One thing that I might try is to have a very "Dropbox aware" process whereby you intentionally create empty delicate structures and then exclude them from sync. For example, do a `mkdir .git` before `git init`, exclude .git from DB, then do a quick `rmdir .git; git init` and pray to the God of data integrity. But I don't know if that will work.

2 comments

This is something I constantly have to remind people with "sync" solutions (Dropbox, rsync, robocopy, etc). Anything that mirrors or syncs has the potential to delete the SOURCE material too. That is what it is designed to do.

The responses I seem to get are "NOT if you set it up correctly!!" which is obviously true, while also somehow managing to miss my point entirely.

If you want to just one way copy something then use a solution that is ONLY one way (copy, xcopy, S3 backups, CrashPlan, etc). If you want to mirror/sync then keep a nice backup for when that goes wrong.

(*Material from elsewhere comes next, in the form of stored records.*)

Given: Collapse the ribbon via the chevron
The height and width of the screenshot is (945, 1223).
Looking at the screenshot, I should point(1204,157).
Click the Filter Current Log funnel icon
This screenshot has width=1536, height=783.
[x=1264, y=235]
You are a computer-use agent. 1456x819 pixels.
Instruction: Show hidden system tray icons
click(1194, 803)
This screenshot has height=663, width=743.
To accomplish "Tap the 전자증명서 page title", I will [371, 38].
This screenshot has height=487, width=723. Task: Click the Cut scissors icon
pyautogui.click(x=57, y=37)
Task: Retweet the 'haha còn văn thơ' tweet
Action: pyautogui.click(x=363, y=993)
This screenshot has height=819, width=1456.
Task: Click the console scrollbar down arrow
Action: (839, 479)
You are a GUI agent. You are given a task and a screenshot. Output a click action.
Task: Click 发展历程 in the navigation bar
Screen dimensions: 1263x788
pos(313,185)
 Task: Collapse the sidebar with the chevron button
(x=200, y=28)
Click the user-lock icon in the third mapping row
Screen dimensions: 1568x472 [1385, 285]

PS - Also make sure you know the "rules" a sync solution runs using. For example how does it decide when a file is deleting? Is it just looking at directory update time and lack of files? What if files haven't been synced yet but the folder gets updated?

Remember remember remember: Dropbox isn't a backup service! Make sure you keep proper backups for your important data.
Dropbox disagrees with you: https://www.dropbox.com/tour/4

Note that I've been using DB successfully as an up-to-the-minute backup since it came out - it's only in the last week I've had problems bad enough to go back to my weekly backups.

Four out of five doctors agree that X is great also. Does it matter what their marketing speak says?

Auto replication to the cloud isn't a proper backup plan, unless you are counting on noticing any missing data within their 30 day backup retention policy (if you are only using their free tier) and restoring your missing data before it is automatically purged.